8.Browse to output folder (strongly recommend a new folder for each analysis). Name deltaplot here.
9.click this button to start analysis or abort settings
10.plot preview window. Now move to output folder, examine Deltaplot(s), statistics and Delta data
DATA TYPE A EXAMPLE: default approach : replicates derived from a common population. Each experiment comprises 8 to 12 replicate clones (requires dividing cells) with a shared condition (grown for x days, treated with a compound, a gene knockout etc) derived from a shared common bulk population d
DATA TYPE B EXAMPLE three replicates comprising: three independent day zeros and EACH WITH 3 clones at day 42.

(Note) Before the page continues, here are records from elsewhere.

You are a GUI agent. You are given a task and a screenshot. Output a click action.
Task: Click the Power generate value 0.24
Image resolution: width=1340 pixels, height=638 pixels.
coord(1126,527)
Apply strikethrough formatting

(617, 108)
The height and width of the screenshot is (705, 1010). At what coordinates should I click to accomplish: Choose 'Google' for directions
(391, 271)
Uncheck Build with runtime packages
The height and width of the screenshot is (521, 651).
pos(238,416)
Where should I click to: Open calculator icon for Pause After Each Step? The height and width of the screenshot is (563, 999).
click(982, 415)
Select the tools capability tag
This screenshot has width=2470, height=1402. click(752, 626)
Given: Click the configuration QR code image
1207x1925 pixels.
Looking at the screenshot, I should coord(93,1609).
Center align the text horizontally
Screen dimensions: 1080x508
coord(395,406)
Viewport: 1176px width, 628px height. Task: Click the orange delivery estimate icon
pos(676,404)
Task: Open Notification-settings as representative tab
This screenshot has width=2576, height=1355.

DATA TYPE C: . No day 0 required. Run the GUI using your treatment sample (eg: Cas9+guide) vs your control (eg: Cas9 only). This will give you your first data set. Run a similar approach with another dataset (eg: Cas9+guide v2 where v2 can be a different Cas or using a different guide) vs the same control as for dataset 1 (Cas9 only). This will be your data set 2.
Protocol references
1. Taylor AS, Barros D, Gobet N, Schuepbach T, McAllister B, Aeschbach L, Randall EL, Trofimenco E, Heuchan ER, Barszcz P, Ciosi M, Morgan J, Hafford-Tear NJ, Davidson AE, Massey TH, Monckton DG, Jones L, Network RIOTEHD, Xenarios I, Dion V. Repeat Detector: versatile sizing of expanded tandem repeats and identification of interrupted alleles from targeted DNA sequencing. NAR Genom Bioinform. 2022 Dec 5;4(4):lqac089. doi: 10.1093/nargab/lqac089. PMID: 36478959; PMCID: PMC9719798.
2. Lee JM, Zhang J, Su AI, Walker JR, Wiltshire T, Kang K, Dragileva E, Gillis T, Lopez ET, Boily MJ, Cyr M, Kohane I, Gusella JF, MacDonald ME, Wheeler VC. A novel approach to investigate tissue-specific trinucleotide repeat instability. BMC Syst Biol. 2010 Mar 19;4:29. doi: 10.1186/1752-0509-4-29. PMID: 20302627; PMCID: PMC2856555.